### [Exercise aim]
Copy out the whole listing exactly as given. Skip the pictures.

### [Data to examine]
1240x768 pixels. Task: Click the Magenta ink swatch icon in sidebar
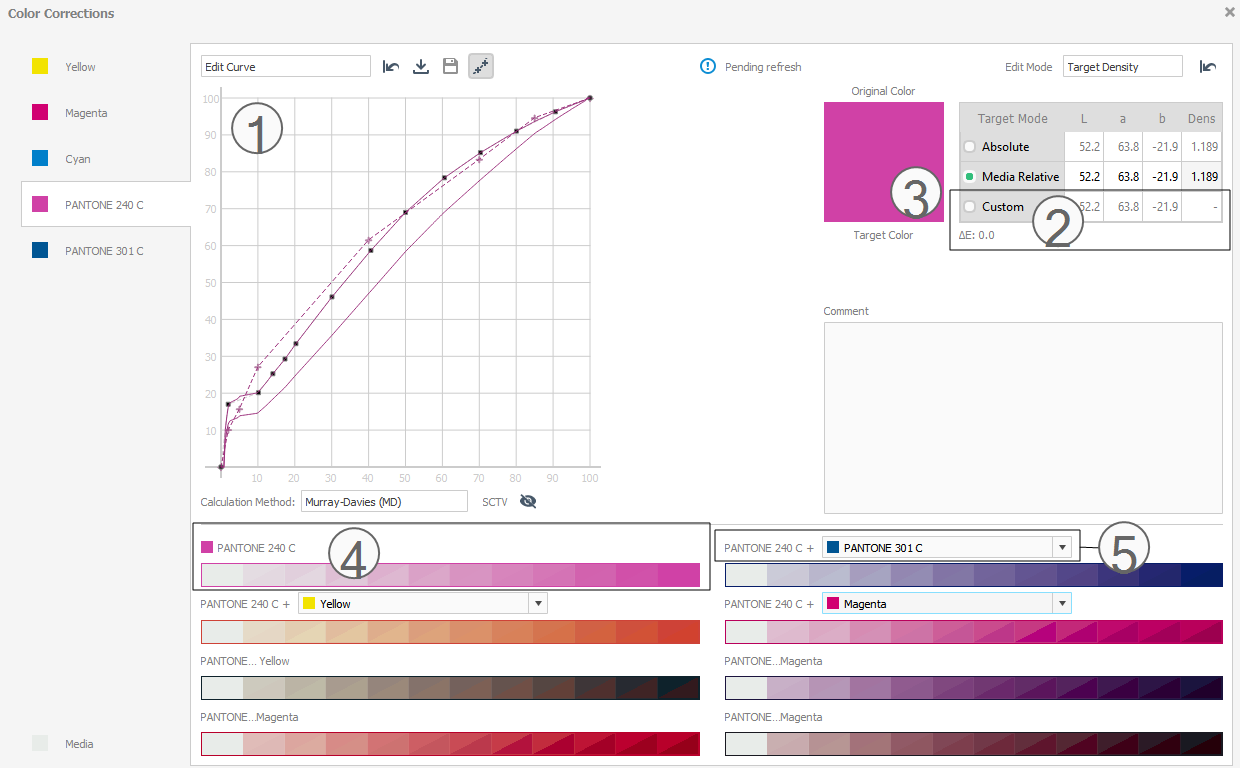pos(39,112)
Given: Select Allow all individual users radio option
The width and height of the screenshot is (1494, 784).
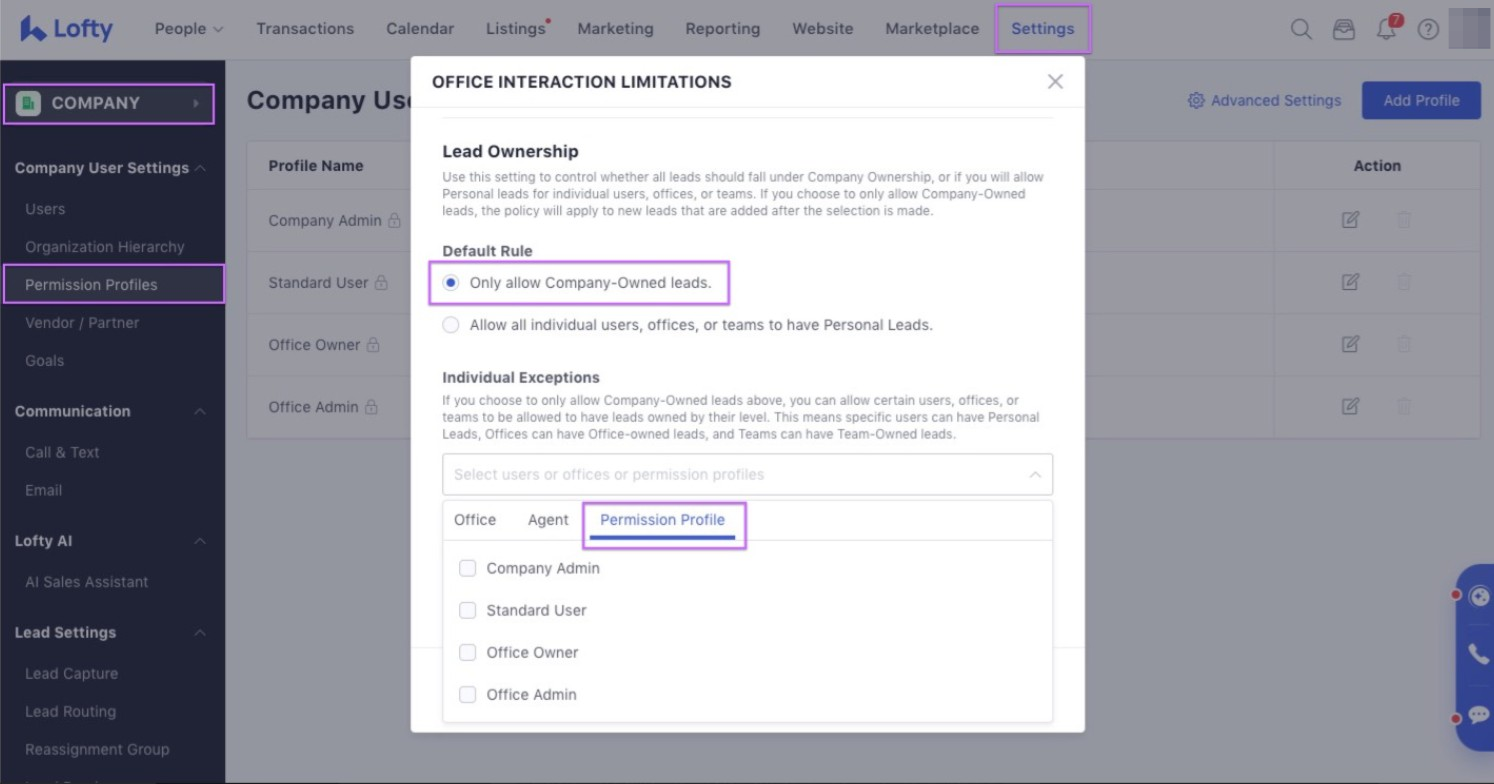Looking at the screenshot, I should (x=451, y=325).
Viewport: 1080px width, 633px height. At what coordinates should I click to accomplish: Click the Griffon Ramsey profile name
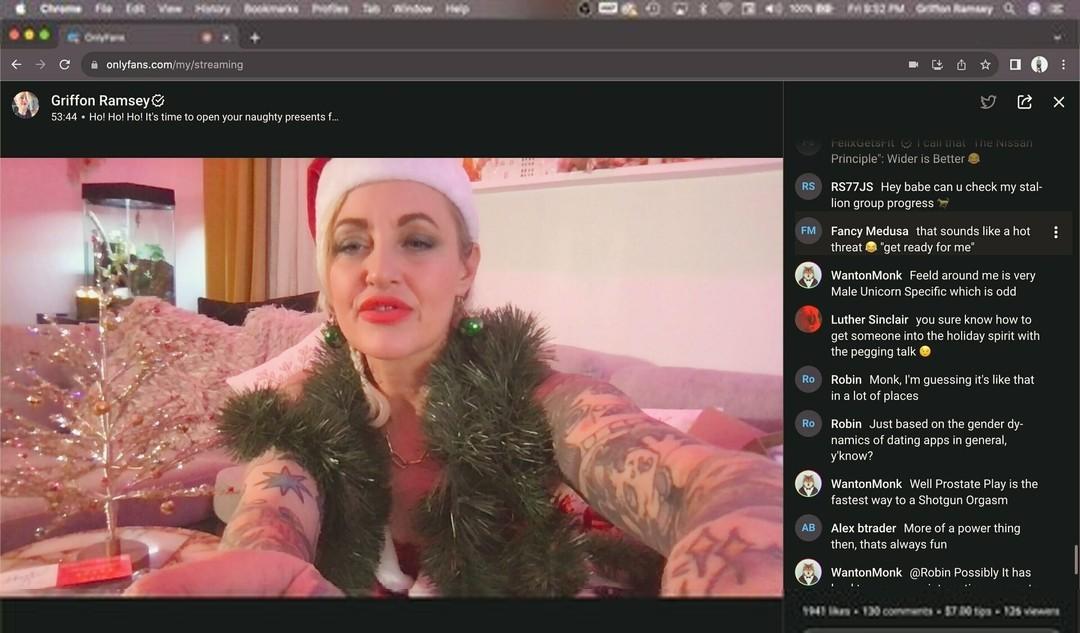coord(100,100)
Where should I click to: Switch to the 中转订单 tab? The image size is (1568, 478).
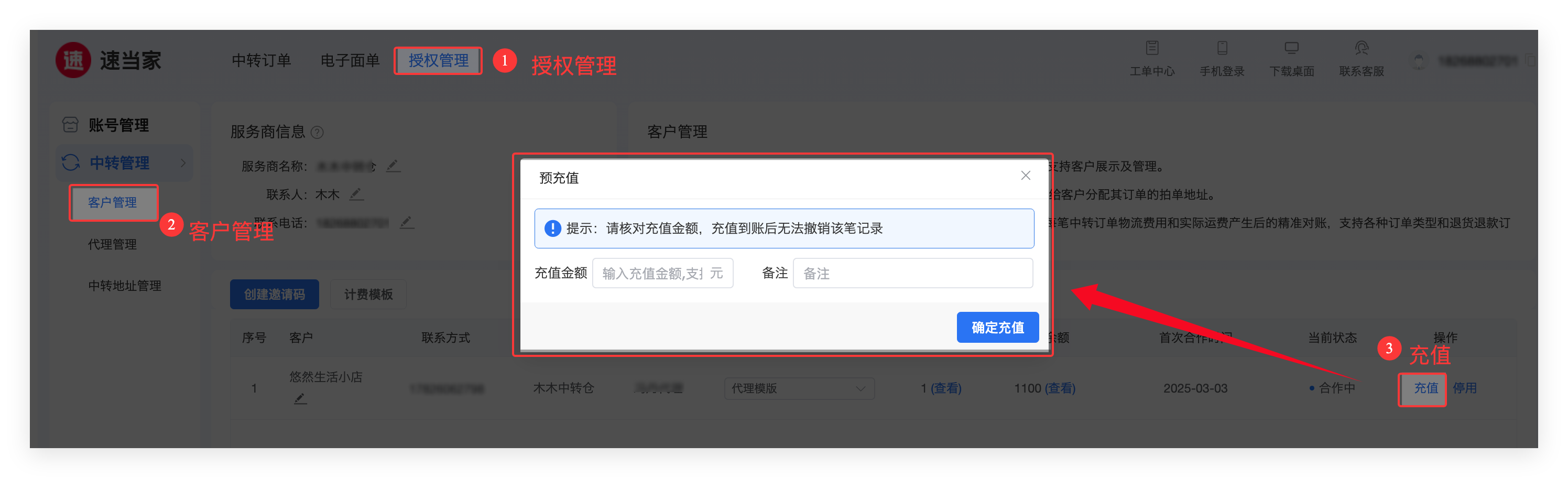(261, 61)
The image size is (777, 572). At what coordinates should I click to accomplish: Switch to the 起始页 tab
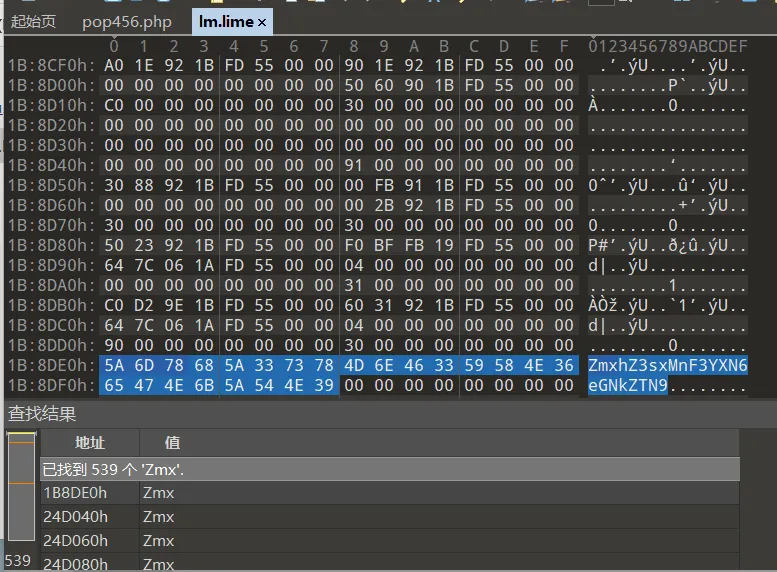point(34,22)
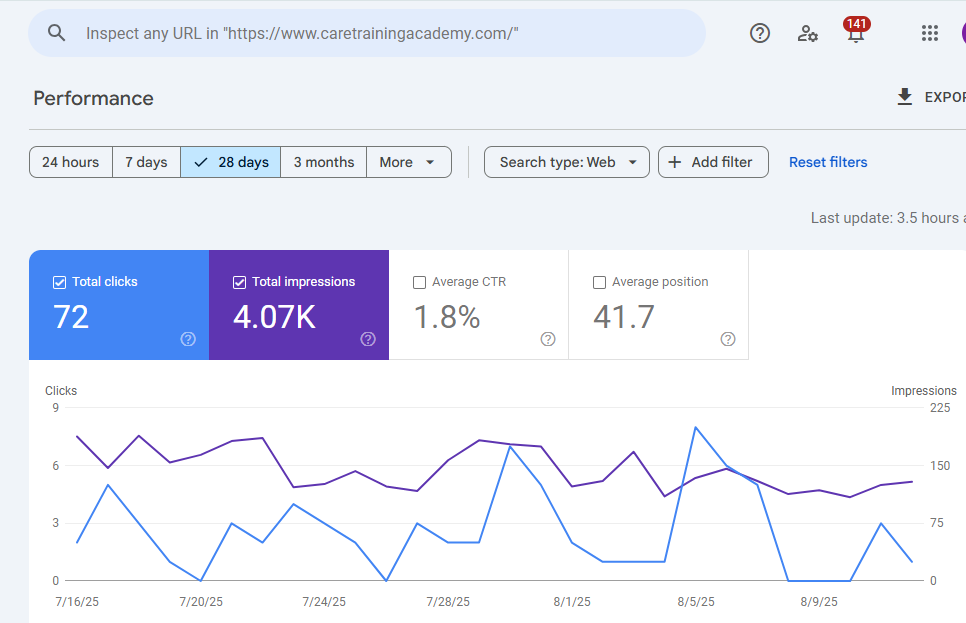Viewport: 966px width, 623px height.
Task: Open notifications bell with 141 badge
Action: [855, 34]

### [Written response]
1240x768 pixels. Task: Click the Magenta ink swatch icon in sidebar
pos(39,112)
Given: Select Allow all individual users radio option
The width and height of the screenshot is (1494, 784).
Looking at the screenshot, I should (x=451, y=325).
Viewport: 1080px width, 633px height. At what coordinates should I click to accomplish: Click the Griffon Ramsey profile name
coord(100,100)
Where should I click to: Switch to the 中转订单 tab? The image size is (1568, 478).
(261, 61)
The image size is (777, 572). At what coordinates should I click to accomplish: Switch to the 起始页 tab
point(34,22)
Viewport: 966px width, 623px height.
Task: Open notifications bell with 141 badge
Action: [855, 34]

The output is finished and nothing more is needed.